The central empirical claim is that attack success follows a power law in the number of shots. With only a handful of demonstrations the attack typically fails; effectiveness rises as more are added and continues climbing into the hundreds. [1][2] In Anthropic's reporting, attacks that did not work at all at 5 shots worked consistently at 256 shots against Claude 2.0 across several task types. [6]
Anthropic connected this to a more general regularity: benign in-context learning tasks also improve with more examples along similar power-law curves.
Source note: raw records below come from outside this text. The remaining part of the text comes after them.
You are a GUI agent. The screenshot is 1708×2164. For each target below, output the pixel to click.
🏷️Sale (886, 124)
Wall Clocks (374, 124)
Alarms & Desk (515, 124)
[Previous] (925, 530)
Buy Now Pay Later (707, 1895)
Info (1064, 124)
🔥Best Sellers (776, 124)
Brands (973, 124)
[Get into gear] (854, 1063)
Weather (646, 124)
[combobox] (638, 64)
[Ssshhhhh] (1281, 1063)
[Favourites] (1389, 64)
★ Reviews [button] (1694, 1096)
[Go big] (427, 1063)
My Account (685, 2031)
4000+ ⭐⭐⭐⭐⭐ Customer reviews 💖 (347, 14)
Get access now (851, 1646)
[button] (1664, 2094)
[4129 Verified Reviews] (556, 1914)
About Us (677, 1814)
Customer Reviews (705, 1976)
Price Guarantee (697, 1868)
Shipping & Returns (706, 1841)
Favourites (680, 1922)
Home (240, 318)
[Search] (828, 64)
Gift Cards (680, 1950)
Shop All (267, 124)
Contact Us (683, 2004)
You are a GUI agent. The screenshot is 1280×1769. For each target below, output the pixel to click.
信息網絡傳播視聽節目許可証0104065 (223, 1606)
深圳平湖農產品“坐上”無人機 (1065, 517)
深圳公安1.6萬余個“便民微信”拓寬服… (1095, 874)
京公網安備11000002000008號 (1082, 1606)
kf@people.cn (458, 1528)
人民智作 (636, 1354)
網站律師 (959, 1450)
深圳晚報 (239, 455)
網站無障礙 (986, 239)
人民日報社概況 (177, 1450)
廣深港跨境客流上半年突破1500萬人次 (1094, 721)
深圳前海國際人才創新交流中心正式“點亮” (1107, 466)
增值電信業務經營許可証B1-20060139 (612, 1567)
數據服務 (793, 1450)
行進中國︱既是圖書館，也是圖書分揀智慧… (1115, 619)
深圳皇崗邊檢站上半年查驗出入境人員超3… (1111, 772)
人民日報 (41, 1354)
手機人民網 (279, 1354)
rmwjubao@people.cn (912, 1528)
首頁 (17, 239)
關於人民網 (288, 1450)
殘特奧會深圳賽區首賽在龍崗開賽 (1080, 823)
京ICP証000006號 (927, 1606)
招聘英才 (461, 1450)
The implication is that many-shot jailbreaking exploits the same learning dynamics that make in-context learning useful, which makes it difficult to remove without affecting legitimate capability. [1] The paper's authors noted that very long contexts therefore represent a new attack surface for language models. [3]
The technique was reported to work on the most widely used state-of-the-art models, including those from Anthropic and from competing developers. [1][3] Specific systems named in coverage of the research include Claude 2.0, GPT-3.5 and GPT-4, Llama 2 (70B), and Mistral 7B. [6] The paper's abstract frames the larger context windows deployed by Google DeepMind, OpenAI, and Anthropic as what made the attack newly feasible. [3] Anthropic also observed that the attack was often more effective against larger models, which it described as a concerning property because larger models are generally more capable. [1]
Anthropic tested several defenses and reported mixed results. Fine-tuning a model to refuse the kinds of queries used in the attack raised the number of shots needed to succeed but did not change the underlying scaling: with enough demonstrations the jailbreak still went through. In other words, fine-tuning delayed the attack rather than stopping it. [1][6]
More effective were methods that classify and modify the prompt before it reaches the model. In one case this approach reduced the attack success rate from 61% to 2% on the test set Anthropic used. [1][6] The same blog reported that prompt-based classification and modification substantially cut effectiveness across the cases studied. Anthropic cautioned that such defenses are an active area of work and that input-level mitigations can shift the problem rather than eliminate it. [1] The company's later work on input and output classifiers, including constitutional classifiers, continued this line of defense against jailbreaks that exploit long or adversarial prompts.
| Mitigation approach | Reported effect |
|---|---|
| Fine-tuning to refuse attack-style queries | Increased the number of shots required; same power-law scaling; attack still eventually succeeded |
| Prompt-based classification and modification | Attack success rate reduced from 61% to 2% on the tested set |
Limiting the context window length would also blunt the attack, since fewer shots can be supplied, but that would remove the very capability that long-context models are built to provide, so it is not a practical fix on its own. [1]
Before publishing, Anthropic confidentially shared the details of many-shot jailbreaking with researchers in academia and at competing AI companies, and it said it had already put some defensive measures in place for its own systems. [1] The stated reason for publishing openly was to accelerate work on mitigations: the researchers argued that drawing attention to the vulnerability would speed up fixes more than keeping it private. [5]
The result drew attention because it is simple to understand and hard to fully patch. It does not depend on adversarial token strings or obfuscation; it uses plain text and the model's own willingness to learn from context. It also illustrated a tradeoff that recurs in safety research, where a feature that increases usefulness, here a very long context window, simultaneously enlarges the space of possible attacks. The paper sits alongside other Anthropic safety research, including work on sleeper agents and alignment faking, that probes how training and inference-time conditioning can produce unwanted behavior. Subsequent academic papers built on the finding, both extending the attack and proposing further defenses.